Pelaksanaan parate executie tunduk pada Pasal 224
HIR apabila tidak diperjanjikan kuasa untuk menjual sendiri :
- Penjulan lelang harus diminta kepada Ketua
Pengadilan ‘ - Untuk menentukan adanya cedera janji merujuk ketentuan Pasal 1243 KHUPerdata.atau apabila ada kesepakatan Bahwa menjual Hak Tanggungan atas kekuasaan sendiri merupakan salah satu kedudukan kreditor yang diutamakan atas hak preferen. Hasil penjualan kredtor berhak mengambil pelunasan seluruh utang dari hasil penjualan lebih dahulu pelunasan mengesampingkan kreditor yang lain.
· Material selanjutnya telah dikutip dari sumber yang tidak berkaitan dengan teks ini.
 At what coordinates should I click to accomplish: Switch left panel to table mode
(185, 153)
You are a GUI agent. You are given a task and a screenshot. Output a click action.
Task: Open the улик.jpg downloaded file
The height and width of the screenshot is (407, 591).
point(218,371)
Eksekusi Riil, tunduk kepada Ketentuan Pasal 200
ayat ( 1) HIR.
Mengenai eksekusi riil atas obyek HT yang telah
dijual,baik hal itu melalui PN berdasarkan Pasal 224 HIR, atau melalui kekuasaan sendiri berdasakan penjelasan Pasal 6 Tidak diatur dalam UU No. 4 Tahun 1996 Karenanya pelaksanaan eksekusi riilnya tunduk kepada ketentuan umum Pasal 200 ayat ( 1 ) HIR Dengan demikian jika Pemberi HT tidak mau atau enggan mengosongkan /meninggalkan obyek HT yang telah dijual lelang kepada pembeli lelang - Pemegang HT semula atau pembeli lelang, dapat meminta kepda Ketua PN untuk mengosongkannya ; - Berdasarkan permintaan itu, Ketua PN mengeluarkan/menerbitkan surat penetapan berisi perintah kepada jurusita supaya melakukan eksekusi riil berupa pengosongan obyek tersebut, jika perlu dengan bantua polisi.
Berdasarkan ketentuan Pasal 200 HIR ayat ( 1 )
tersebut , eksekusi untuk mengosongkan obyek HT yang dijual lelang : - Cukup dalam bentuk permintaan kepada Ketua PN - Tidak perlu dalam bentuk gugatan perdata.